_Your task_: Update the data below so that every "Instruction" becomes "Command". Keep everything else unchanged.

_Input data_:
◆ ◆ ◆ ◆ ◆
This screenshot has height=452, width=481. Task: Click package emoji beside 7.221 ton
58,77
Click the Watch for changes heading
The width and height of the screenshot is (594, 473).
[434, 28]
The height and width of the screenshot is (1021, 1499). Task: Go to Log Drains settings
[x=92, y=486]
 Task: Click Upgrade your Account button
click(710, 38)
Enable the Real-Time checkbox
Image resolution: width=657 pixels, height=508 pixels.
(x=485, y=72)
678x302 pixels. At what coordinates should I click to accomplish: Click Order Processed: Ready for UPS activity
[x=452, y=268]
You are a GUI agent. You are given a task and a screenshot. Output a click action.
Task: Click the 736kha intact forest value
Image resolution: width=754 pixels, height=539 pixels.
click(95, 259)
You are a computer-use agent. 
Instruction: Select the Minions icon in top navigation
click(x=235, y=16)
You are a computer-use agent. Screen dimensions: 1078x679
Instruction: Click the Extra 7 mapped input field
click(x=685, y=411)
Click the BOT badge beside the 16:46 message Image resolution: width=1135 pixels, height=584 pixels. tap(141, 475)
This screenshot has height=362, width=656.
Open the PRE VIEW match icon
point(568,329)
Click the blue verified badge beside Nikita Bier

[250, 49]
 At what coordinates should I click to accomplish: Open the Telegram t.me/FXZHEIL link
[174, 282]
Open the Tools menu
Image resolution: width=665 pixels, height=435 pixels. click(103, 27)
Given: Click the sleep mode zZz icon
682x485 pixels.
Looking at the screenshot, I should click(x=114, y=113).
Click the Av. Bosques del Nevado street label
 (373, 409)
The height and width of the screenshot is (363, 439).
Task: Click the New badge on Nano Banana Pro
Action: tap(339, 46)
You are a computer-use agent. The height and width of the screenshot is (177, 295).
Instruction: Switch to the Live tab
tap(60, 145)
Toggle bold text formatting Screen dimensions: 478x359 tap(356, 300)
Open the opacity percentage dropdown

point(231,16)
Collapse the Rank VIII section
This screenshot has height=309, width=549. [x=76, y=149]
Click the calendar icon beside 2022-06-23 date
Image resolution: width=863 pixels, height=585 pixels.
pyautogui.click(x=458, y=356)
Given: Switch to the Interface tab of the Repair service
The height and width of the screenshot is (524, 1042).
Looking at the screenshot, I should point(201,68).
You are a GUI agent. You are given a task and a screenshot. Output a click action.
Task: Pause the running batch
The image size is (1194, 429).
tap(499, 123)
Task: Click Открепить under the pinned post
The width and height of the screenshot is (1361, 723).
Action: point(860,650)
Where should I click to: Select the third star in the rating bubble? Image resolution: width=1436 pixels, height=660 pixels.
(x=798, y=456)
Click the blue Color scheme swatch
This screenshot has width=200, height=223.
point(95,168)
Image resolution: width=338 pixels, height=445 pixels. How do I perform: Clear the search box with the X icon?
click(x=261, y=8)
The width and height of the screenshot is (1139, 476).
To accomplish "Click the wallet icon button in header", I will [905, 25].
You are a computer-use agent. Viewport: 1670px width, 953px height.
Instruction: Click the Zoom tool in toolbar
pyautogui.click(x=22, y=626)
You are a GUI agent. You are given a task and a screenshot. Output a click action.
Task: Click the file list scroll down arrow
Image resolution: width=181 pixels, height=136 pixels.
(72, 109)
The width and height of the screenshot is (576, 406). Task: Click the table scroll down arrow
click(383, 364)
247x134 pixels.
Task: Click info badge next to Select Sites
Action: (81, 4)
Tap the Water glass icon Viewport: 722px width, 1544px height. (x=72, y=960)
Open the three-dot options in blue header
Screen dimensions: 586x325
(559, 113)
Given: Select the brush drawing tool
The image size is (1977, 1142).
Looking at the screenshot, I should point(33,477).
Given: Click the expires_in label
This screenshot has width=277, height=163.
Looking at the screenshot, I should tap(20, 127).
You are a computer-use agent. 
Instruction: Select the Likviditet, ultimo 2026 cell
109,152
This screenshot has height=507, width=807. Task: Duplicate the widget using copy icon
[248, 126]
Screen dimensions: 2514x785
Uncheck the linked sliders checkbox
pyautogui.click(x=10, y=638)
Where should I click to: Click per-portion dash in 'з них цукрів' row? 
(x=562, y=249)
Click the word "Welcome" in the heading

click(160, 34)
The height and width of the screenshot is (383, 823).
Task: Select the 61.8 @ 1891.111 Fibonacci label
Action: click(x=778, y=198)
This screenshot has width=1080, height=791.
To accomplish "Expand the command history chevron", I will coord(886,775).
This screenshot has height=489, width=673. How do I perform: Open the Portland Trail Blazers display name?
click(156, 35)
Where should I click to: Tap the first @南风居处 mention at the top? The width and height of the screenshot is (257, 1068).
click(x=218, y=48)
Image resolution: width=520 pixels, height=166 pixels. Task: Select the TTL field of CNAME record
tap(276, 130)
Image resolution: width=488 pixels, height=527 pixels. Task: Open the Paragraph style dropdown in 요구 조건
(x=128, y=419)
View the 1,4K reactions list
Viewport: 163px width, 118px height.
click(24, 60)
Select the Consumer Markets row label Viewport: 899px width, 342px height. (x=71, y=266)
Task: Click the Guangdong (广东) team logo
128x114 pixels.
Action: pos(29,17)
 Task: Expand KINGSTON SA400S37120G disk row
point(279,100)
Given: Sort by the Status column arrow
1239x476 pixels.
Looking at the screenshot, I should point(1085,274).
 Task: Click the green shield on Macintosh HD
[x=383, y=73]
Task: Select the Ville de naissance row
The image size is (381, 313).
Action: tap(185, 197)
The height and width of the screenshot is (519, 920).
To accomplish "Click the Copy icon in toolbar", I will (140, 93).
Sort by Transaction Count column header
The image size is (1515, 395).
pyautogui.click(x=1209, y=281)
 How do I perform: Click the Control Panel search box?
◆ ◆ ◆ ◆ ◆
_The result_:
This screenshot has height=452, width=481. Task: Click package emoji beside 7.221 ton
58,77
Click the Watch for changes heading
The width and height of the screenshot is (594, 473).
[434, 28]
The height and width of the screenshot is (1021, 1499). Task: Go to Log Drains settings
[x=92, y=486]
 Task: Click Upgrade your Account button
click(710, 38)
Enable the Real-Time checkbox
Image resolution: width=657 pixels, height=508 pixels.
(x=485, y=72)
678x302 pixels. At what coordinates should I click to accomplish: Click Order Processed: Ready for UPS activity
[x=452, y=268]
You are a GUI agent. You are given a task and a screenshot. Output a click action.
Task: Click the 736kha intact forest value
Image resolution: width=754 pixels, height=539 pixels.
click(95, 259)
You are a computer-use agent. 
Command: Select the Minions icon in top navigation
click(x=235, y=16)
You are a computer-use agent. Screen dimensions: 1078x679
Command: Click the Extra 7 mapped input field
click(x=685, y=411)
Click the BOT badge beside the 16:46 message Image resolution: width=1135 pixels, height=584 pixels. tap(141, 475)
This screenshot has height=362, width=656.
Open the PRE VIEW match icon
point(568,329)
Click the blue verified badge beside Nikita Bier

[250, 49]
 At what coordinates should I click to accomplish: Open the Telegram t.me/FXZHEIL link
[174, 282]
Open the Tools menu
Image resolution: width=665 pixels, height=435 pixels. click(103, 27)
Given: Click the sleep mode zZz icon
682x485 pixels.
Looking at the screenshot, I should click(x=114, y=113).
Click the Av. Bosques del Nevado street label
 (373, 409)
The height and width of the screenshot is (363, 439).
Task: Click the New badge on Nano Banana Pro
Action: tap(339, 46)
You are a computer-use agent. The height and width of the screenshot is (177, 295).
Command: Switch to the Live tab
tap(60, 145)
Toggle bold text formatting Screen dimensions: 478x359 tap(356, 300)
Open the opacity percentage dropdown

point(231,16)
Collapse the Rank VIII section
This screenshot has height=309, width=549. [x=76, y=149]
Click the calendar icon beside 2022-06-23 date
Image resolution: width=863 pixels, height=585 pixels.
pyautogui.click(x=458, y=356)
Given: Switch to the Interface tab of the Repair service
The height and width of the screenshot is (524, 1042).
Looking at the screenshot, I should point(201,68).
You are a GUI agent. You are given a task and a screenshot. Output a click action.
Task: Pause the running batch
The image size is (1194, 429).
tap(499, 123)
Task: Click Открепить under the pinned post
The width and height of the screenshot is (1361, 723).
Action: point(860,650)
Where should I click to: Select the third star in the rating bubble? Image resolution: width=1436 pixels, height=660 pixels.
(x=798, y=456)
Click the blue Color scheme swatch
This screenshot has width=200, height=223.
point(95,168)
Image resolution: width=338 pixels, height=445 pixels. How do I perform: Clear the search box with the X icon?
click(x=261, y=8)
The width and height of the screenshot is (1139, 476).
To accomplish "Click the wallet icon button in header", I will [905, 25].
You are a computer-use agent. Viewport: 1670px width, 953px height.
Command: Click the Zoom tool in toolbar
pyautogui.click(x=22, y=626)
You are a GUI agent. You are given a task and a screenshot. Output a click action.
Task: Click the file list scroll down arrow
Image resolution: width=181 pixels, height=136 pixels.
(72, 109)
The width and height of the screenshot is (576, 406). Task: Click the table scroll down arrow
click(383, 364)
247x134 pixels.
Task: Click info badge next to Select Sites
Action: (81, 4)
Tap the Water glass icon Viewport: 722px width, 1544px height. (x=72, y=960)
Open the three-dot options in blue header
Screen dimensions: 586x325
(559, 113)
Given: Select the brush drawing tool
The image size is (1977, 1142).
Looking at the screenshot, I should point(33,477).
Given: Click the expires_in label
This screenshot has width=277, height=163.
Looking at the screenshot, I should tap(20, 127).
You are a computer-use agent. 
Command: Select the Likviditet, ultimo 2026 cell
109,152
This screenshot has height=507, width=807. Task: Duplicate the widget using copy icon
[248, 126]
Screen dimensions: 2514x785
Uncheck the linked sliders checkbox
pyautogui.click(x=10, y=638)
Where should I click to: Click per-portion dash in 'з них цукрів' row? 
(x=562, y=249)
Click the word "Welcome" in the heading

click(160, 34)
The height and width of the screenshot is (383, 823).
Task: Select the 61.8 @ 1891.111 Fibonacci label
Action: click(x=778, y=198)
This screenshot has width=1080, height=791.
To accomplish "Expand the command history chevron", I will coord(886,775).
This screenshot has height=489, width=673. How do I perform: Open the Portland Trail Blazers display name?
click(156, 35)
Where should I click to: Tap the first @南风居处 mention at the top? The width and height of the screenshot is (257, 1068).
click(x=218, y=48)
Image resolution: width=520 pixels, height=166 pixels. Task: Select the TTL field of CNAME record
tap(276, 130)
Image resolution: width=488 pixels, height=527 pixels. Task: Open the Paragraph style dropdown in 요구 조건
(x=128, y=419)
View the 1,4K reactions list
Viewport: 163px width, 118px height.
click(24, 60)
Select the Consumer Markets row label Viewport: 899px width, 342px height. (x=71, y=266)
Task: Click the Guangdong (广东) team logo
128x114 pixels.
Action: pos(29,17)
 Task: Expand KINGSTON SA400S37120G disk row
point(279,100)
Given: Sort by the Status column arrow
1239x476 pixels.
Looking at the screenshot, I should point(1085,274).
 Task: Click the green shield on Macintosh HD
[x=383, y=73]
Task: Select the Ville de naissance row
The image size is (381, 313).
Action: tap(185, 197)
The height and width of the screenshot is (519, 920).
To accomplish "Click the Copy icon in toolbar", I will (140, 93).
Sort by Transaction Count column header
The image size is (1515, 395).
pyautogui.click(x=1209, y=281)
 How do I perform: Click the Control Panel search box?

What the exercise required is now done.